I really love a fresh, ripe muskmelon from the farmer's market, the kind of fresh and ripe that makes it so juicy that I have to mop up the floor under the cutting board. Oh, and room temperature, please. Do not chill my melon, yo.
#2. Orange citrus. What’s your favorite - oranges, nectarines, navel oranges, tangerines, etc.
Okay, I'm confused. Nectarines are part of the orange family? Really? Then my answer is nectarines. Although I do like those little Clementines in the wooden crate.
#3. Oreos. What kind is your favorite? (Don’t eat Oreos? What about olives?)
Oreos. Please. Here we go with the high fructose corn syrup again, AND the partially hydrogenated fats. No oreos. When it comes to olives, the vomitier, the better. I LOVE those Greek olives that taste like vomit, especially when paired with cubes of salty feta and marinated in oil and vinegar. Mmmm.
#4. Pot pie. Share a recipe. (No pot pie recipe? What about a casserole or some other hot meal you bake?)
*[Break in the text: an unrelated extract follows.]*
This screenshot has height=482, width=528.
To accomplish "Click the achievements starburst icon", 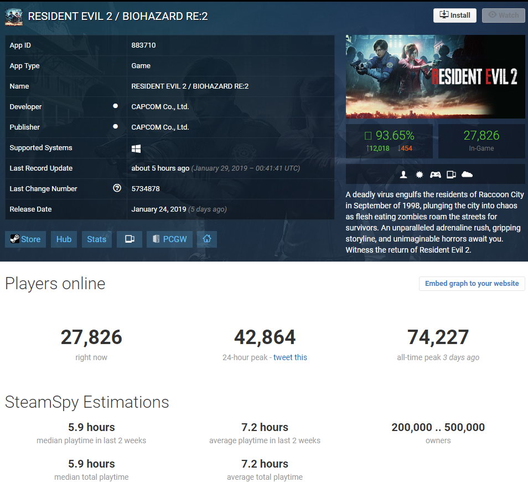I will tap(420, 173).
I haven't make a pot pie in years and years, but I did make beef stew this week (just polished off a bowlsworth, actually), and I suppose you could slop that into a pie shell and bake it, and you'd have yer pot pie right thur. Here's how I make my stew:
Lob a chunk o' beast (grass-fed, happy, pastured beast) into the crock pot. Cover it with carrots that have been sliced into 1-inch chunks, and smallish russet potatoes that have been peeled and quartered. Cut an onion into 4 pieces and toss it in. Generously salt and pepper it all, then pour in a cup of beef broth and a cup of heavy, decisive red wine. And people, use decent wine for your cooking, okay? I used a yummy pinot noir, but a cabernet would be good. Burgundy would we perfect, but who keeps that on hand? Cover the crock pot, turn it to low, and go to bed. After 9 or 10 hours, take out the vegetables and cut them into smaller pieces. We only left them big so they wouldn't get overcooked, but now we need to make them fit on a spoon. I like to cut them with the edge of a fork instead of a knife, to give the sauce a rougher surface to adhere to. Take the meat out and cut it into fit-on-a-spoon size pieces, too. Now, pour all the juice and broth through a strainer and into a sauce pan. Let it cool on the stove until all the gross fat solidifies on the surface. Remove the solidified fat and throw it away. Bring the remaining broth to a boil and stir in 1/3 cup of flour that you've mixed with about 3/4 cup of cold cold milk. Boil the holy living hell out of it, then add the vegetables and meat, and more salt and pepper, if you need it. Pour it into that really pretty purple pottery crock you got last year when you went to San Antionio with your friends. Then, every day for a week, serve yourself a cup of beef stew in the Bearskin Lodge coffee mug you got from Bearskin Sue.